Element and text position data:

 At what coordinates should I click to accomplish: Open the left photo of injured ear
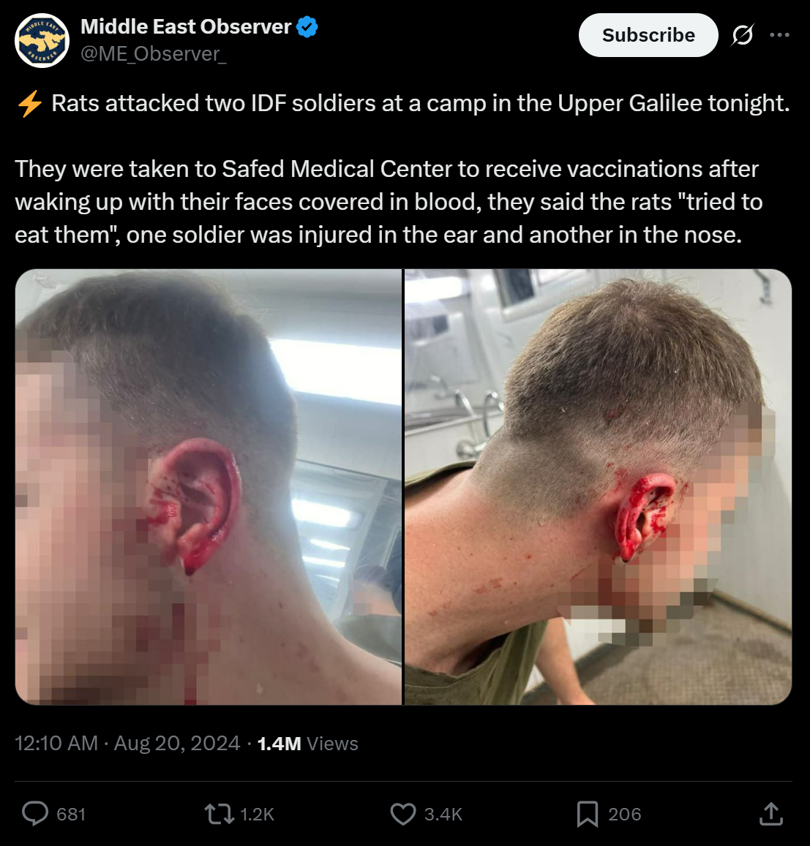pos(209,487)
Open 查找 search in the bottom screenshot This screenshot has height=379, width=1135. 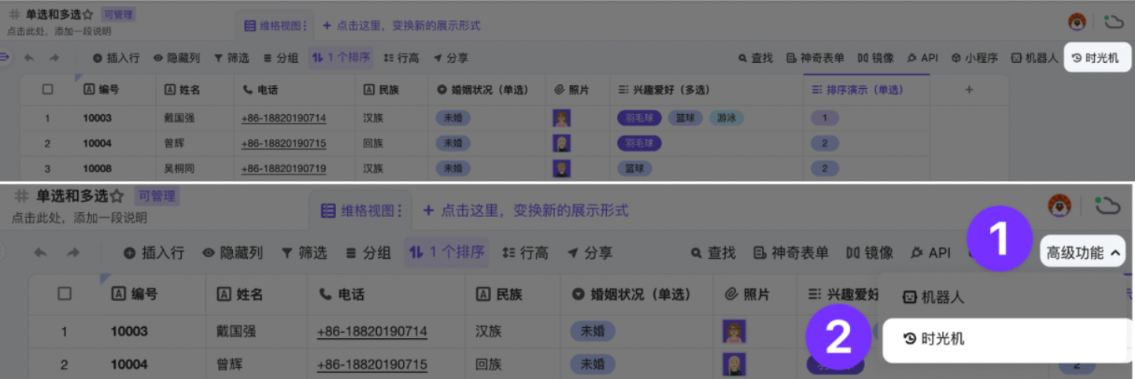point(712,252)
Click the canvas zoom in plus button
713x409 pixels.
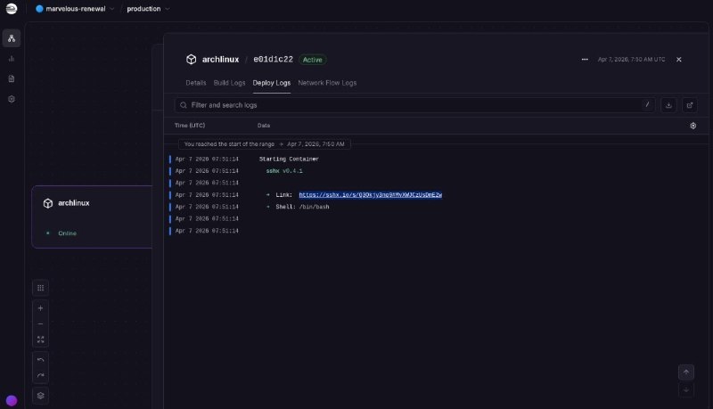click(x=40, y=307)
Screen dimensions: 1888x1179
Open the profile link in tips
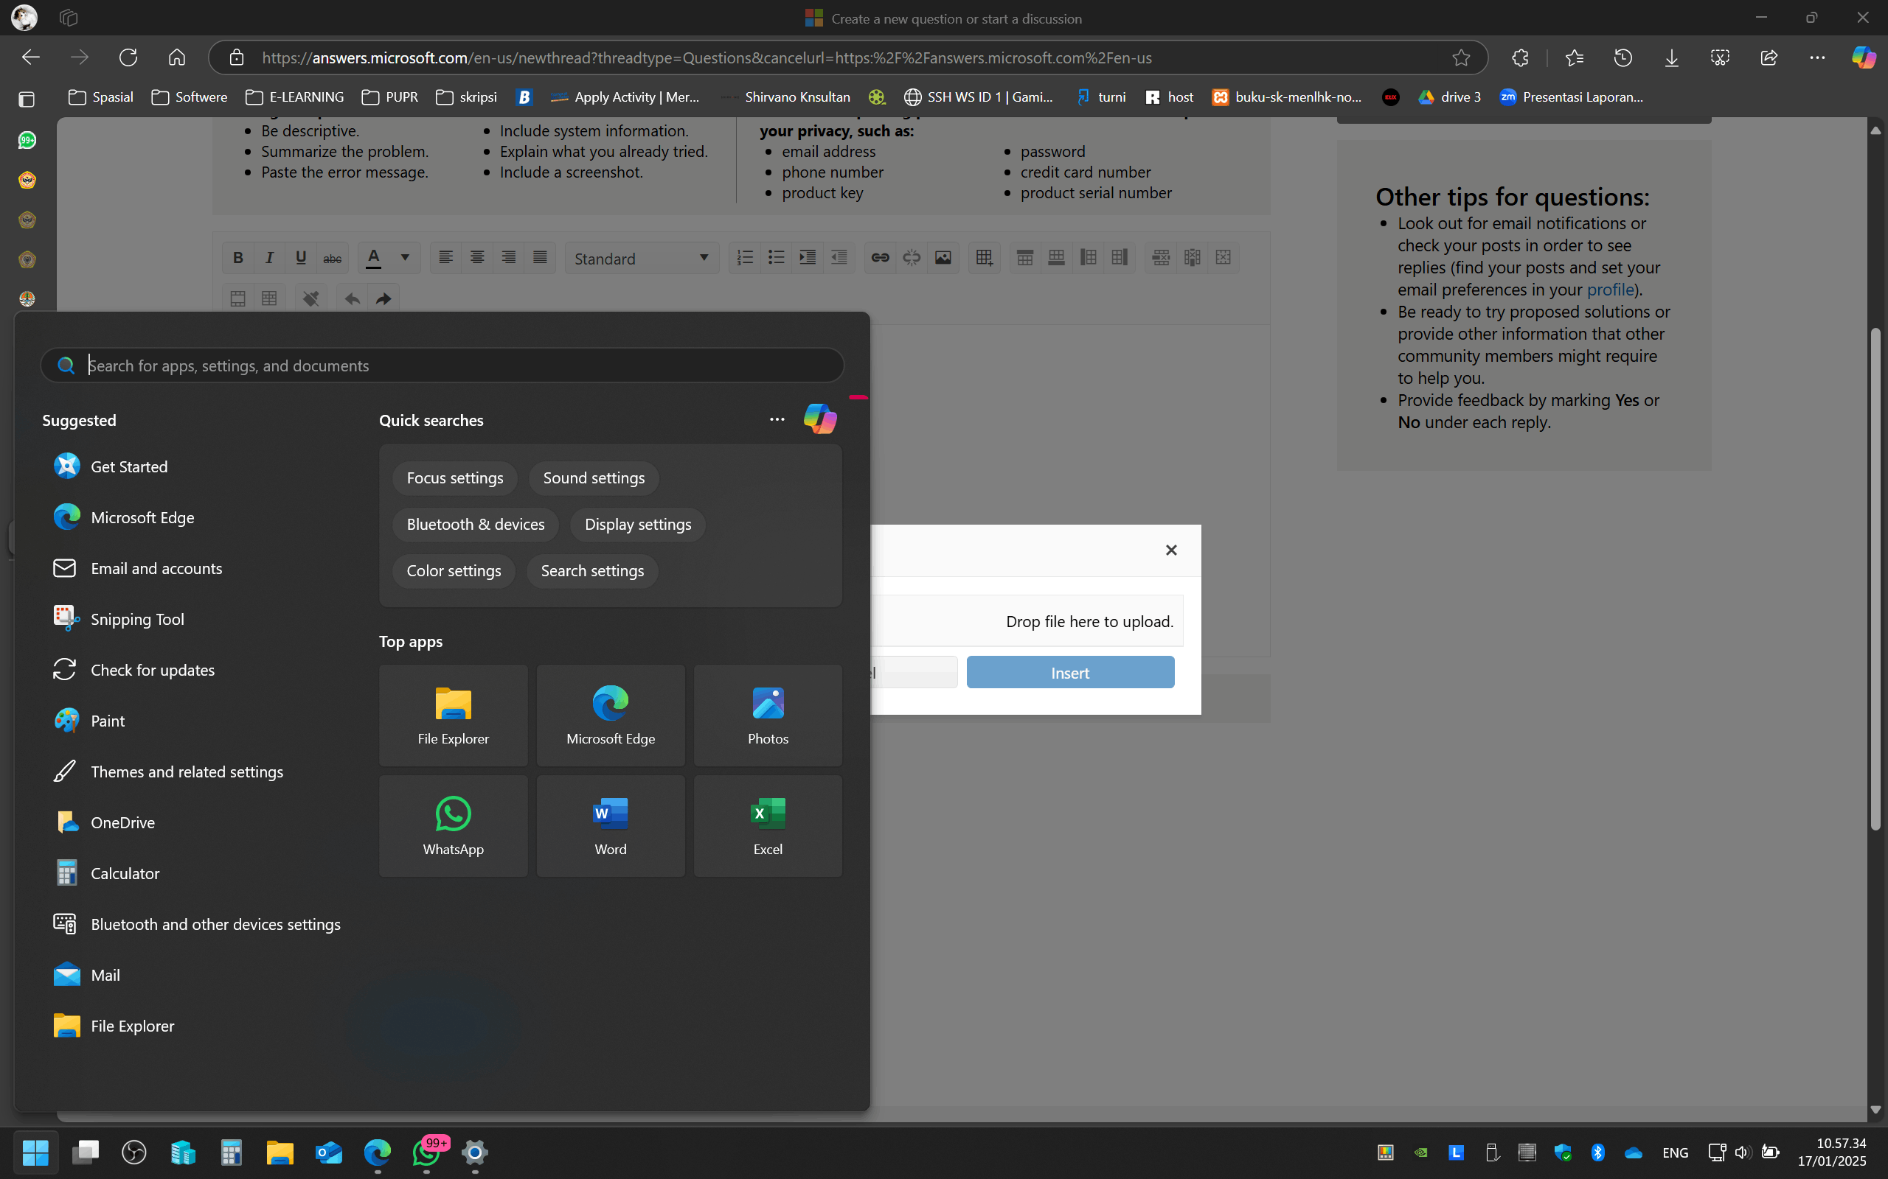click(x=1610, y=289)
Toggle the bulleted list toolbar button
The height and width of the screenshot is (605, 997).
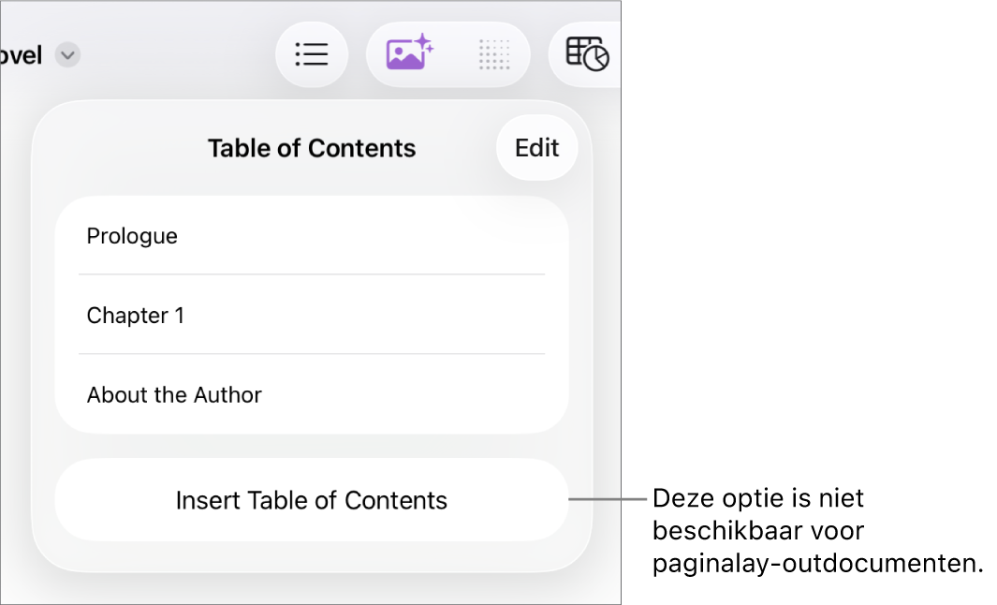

Problem statement: Reproduce verbatim the lines of the listing from the line with "Click the canvas zoom in plus button" through the end of the listing, inclusive. Omit the pictures from your output.

Finished answer:
Click the canvas zoom in plus button
713x409 pixels.
click(x=40, y=307)
Screen dimensions: 1888x1179
Open the profile link in tips
click(x=1610, y=289)
Toggle the bulleted list toolbar button
The height and width of the screenshot is (605, 997).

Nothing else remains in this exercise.